This is a bibliographic record of a published health technology assessment from a member of INAHTA. No evaluation of the quality of this assessment has been made for the HTA database.

The objectives were to assess the clinical and cost-effectiveness of IFN-based combination drug therapies in adults experiencing CHC, who have not been treated previously with PegIFN or IFN-based therapies. The comparators for the clinical outcomes analysis were IFN alone, IFN+RBV, and PegIFN+RBV. The comparators for the cost-effectiveness analysis were no antiviral therapy (AVT), IFN+RBV, and PegIFN+RBV.
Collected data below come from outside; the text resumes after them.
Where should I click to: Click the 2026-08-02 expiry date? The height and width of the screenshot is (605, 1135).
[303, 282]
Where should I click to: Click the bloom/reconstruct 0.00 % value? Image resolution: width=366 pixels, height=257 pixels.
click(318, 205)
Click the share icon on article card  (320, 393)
Implications for Decision Making

Antiviral therapies may improve health but are not cost saving. Compared to no therapy and after discounting future costs and effects, PegIFN+RBV was associated with 0.70 QALYs gained and 11,800 Canadian dollars of additional lifetime costs per patient. IFN+RBV was associated with 0.51 QALYs gained and 11,500 Canadian dollars of additional lifetime costs per patient.
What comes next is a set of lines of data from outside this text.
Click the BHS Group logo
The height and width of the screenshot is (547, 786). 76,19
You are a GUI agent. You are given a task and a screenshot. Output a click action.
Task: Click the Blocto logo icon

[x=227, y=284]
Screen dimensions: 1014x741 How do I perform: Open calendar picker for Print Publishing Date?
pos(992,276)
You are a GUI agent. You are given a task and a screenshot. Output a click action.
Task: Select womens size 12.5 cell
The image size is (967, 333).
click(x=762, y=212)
Treating mild CHC can be less effective and consumes additional resources. Compared to no therapy and after discounting future costs and effects, PegIFN+RBV was associated with 0.30 QALYs gained and 14,900 Canadian dollars of additional lifetime costs per patient.

Genotype, age, and disease progression rate affect the efficiency of treatment. The additional health system costs to obtain a QALY increase as the disease progression rate decreases and as the age of initiating therapy increases. Treating genotypes 2 and 3 infections costs less per QALY than treating patients with other genotypes.

Important factors that affect optimal treatment decisions are still unknown. There are knowledge gaps about CHC, factors affecting a patient's prognosis, and the effect of treatment on disease progression across patient subgroups.